Instants de couleur, Rachel & Cécile Gariépy © Québec Amérique 2023

Kelly : Je constate qu’il s’agit de verbes qui évoquent des actions en lien avec nos cinq sens. Lorsque je les lis, de multiples images me viennent en tête. « Toucher », « ressentir » - je m’imagine toucher le tronc d’un arbre et sentir le calme de la forêt, l’écorce sous mes doigts… « Sentir », « effleurer », « humer », « flairer » – je m’approche encore de cet arbre et prends le temps de le détailler, de m’arrêter pour le « contempler » …

Cette page nous propulse dans l’imaginaire et dans l’ambiance de cet album écrit sous forme de liste, qui évoque à chaque page une situation, un souvenir, un instant nouveau. Un peu comme si ces moments partagés permettaient de mettre en couleurs, d’imager concrètement ces verbes donnés au départ. Je me questionne d’ailleurs sur l’idée qui a initié l’écriture de cet album.

Rachel : Tu as raison, c’était l’idée d’amorcer la revue des sensations avant même d’entrer dans le livre. Les pages de garde initiales me sont apparues comme un endroit propice pour poser cet horizon d’attente. On ne sort pas la théoricienne de l’album aussi facilement qu’on le croit ! Sans blague, avec mon éditrice Stéphanie Durand, nous trouvions que pour que tous puissent vivre au maximum l’expérience des sens, il était bien de les rendre explicites. Ainsi, j’ai fait une liste de verbes qui touchent les cinq sens, certains plus faciles, d’autres plus complexes, et nous avons fait un choix parmi ceux-ci. C’est l’illustratrice Cécile Gariépy qui les a écrits, avec sa propre calligraphie, et qui a choisi les couleurs, tant pour le fond que pour la typographie.
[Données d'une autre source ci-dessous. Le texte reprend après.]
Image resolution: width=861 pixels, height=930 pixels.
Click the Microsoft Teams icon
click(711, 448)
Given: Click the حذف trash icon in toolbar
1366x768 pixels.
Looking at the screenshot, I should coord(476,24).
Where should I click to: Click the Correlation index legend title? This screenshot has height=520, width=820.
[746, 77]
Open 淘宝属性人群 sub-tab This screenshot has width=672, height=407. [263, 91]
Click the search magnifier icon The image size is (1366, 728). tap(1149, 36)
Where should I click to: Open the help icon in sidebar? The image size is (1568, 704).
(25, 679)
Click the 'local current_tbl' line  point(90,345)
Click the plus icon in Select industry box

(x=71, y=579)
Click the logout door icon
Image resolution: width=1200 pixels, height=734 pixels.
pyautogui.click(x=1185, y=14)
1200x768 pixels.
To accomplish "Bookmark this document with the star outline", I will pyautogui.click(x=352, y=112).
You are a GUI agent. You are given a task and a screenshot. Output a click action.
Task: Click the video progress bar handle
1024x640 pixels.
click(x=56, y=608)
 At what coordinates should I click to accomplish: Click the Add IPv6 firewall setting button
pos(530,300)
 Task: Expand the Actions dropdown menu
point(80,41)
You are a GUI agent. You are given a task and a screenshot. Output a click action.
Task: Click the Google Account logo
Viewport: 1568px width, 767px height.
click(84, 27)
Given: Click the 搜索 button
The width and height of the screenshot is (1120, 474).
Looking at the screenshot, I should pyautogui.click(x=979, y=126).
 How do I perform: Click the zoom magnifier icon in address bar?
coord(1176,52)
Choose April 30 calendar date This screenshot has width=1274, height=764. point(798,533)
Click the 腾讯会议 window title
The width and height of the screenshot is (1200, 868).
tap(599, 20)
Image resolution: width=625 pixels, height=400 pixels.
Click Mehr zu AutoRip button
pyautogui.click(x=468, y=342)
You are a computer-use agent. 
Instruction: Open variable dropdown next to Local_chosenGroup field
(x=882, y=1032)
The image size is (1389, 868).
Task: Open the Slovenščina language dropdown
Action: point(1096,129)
Kelly : Merci pour ces informations, mais dis-moi Rachel, qu’est-ce qui t’a inspiré l’écriture de ce texte et par quoi as-tu commencé ?

Rachel : Alors, curieusement, l’inspiration pour ce livre est venue lors d’un voyage au Mexique chez ma belle-famille ! Nous sommes allés souper dans un restaurant-librairie et… je n’ai pas pu m’empêcher d’aller flâner dans le coin des livres jeunesse. J’y ai vu un livre tout simple intitulé Colores. À l’intérieur, il y avait une répétition construite comme ceci “Verde como …” et une ou des illustrations d’éléments emblématiques du Mexique de la couleur vert, puis “Azul como…” et le même procédé, ensuite “Amarillo…”, etc. Je raconte ceci selon mes souvenirs, mais c’était grosso modo l’idée du livre : une couleur + des symboles mexicains qui s’y rapportent : nourriture, plantes, vêtements, etc. C’était un départ : associer des couleurs à des repères culturels québécois variés. J’ai donc commencé à coucher sur papier (ou sur téléphone !) cette idée. À ce moment-là, je trouvais que c’était un peu pauvre pour une publication – sans juger le livre qui m’a inspirée –, mais pour moi, je me disais que le concept pouvait aller plus loin. Bien humblement, voici mon brouillon. Tu vois c’est inégal dans l’énonciation.

Brouillon de travail de Rachel © Rachel DeRoy-Ringuette

À la suite de l’énumération sommaire, j’ai des notes qui rendent compte de la nécessité d’ajout de qualificatifs et de la non-nécessité de nommer la couleur. Je commençais à penser en fonction d’un album plus complexe, avec des relations entre le texte et l’image qui se complètent davantage qu’elles ne se répètent. Mais les sens n’étaient pas encore tout à fait au centre de mes préoccupations, c’est-à-dire qu’ils n’étaient pas encore consciemment explorés.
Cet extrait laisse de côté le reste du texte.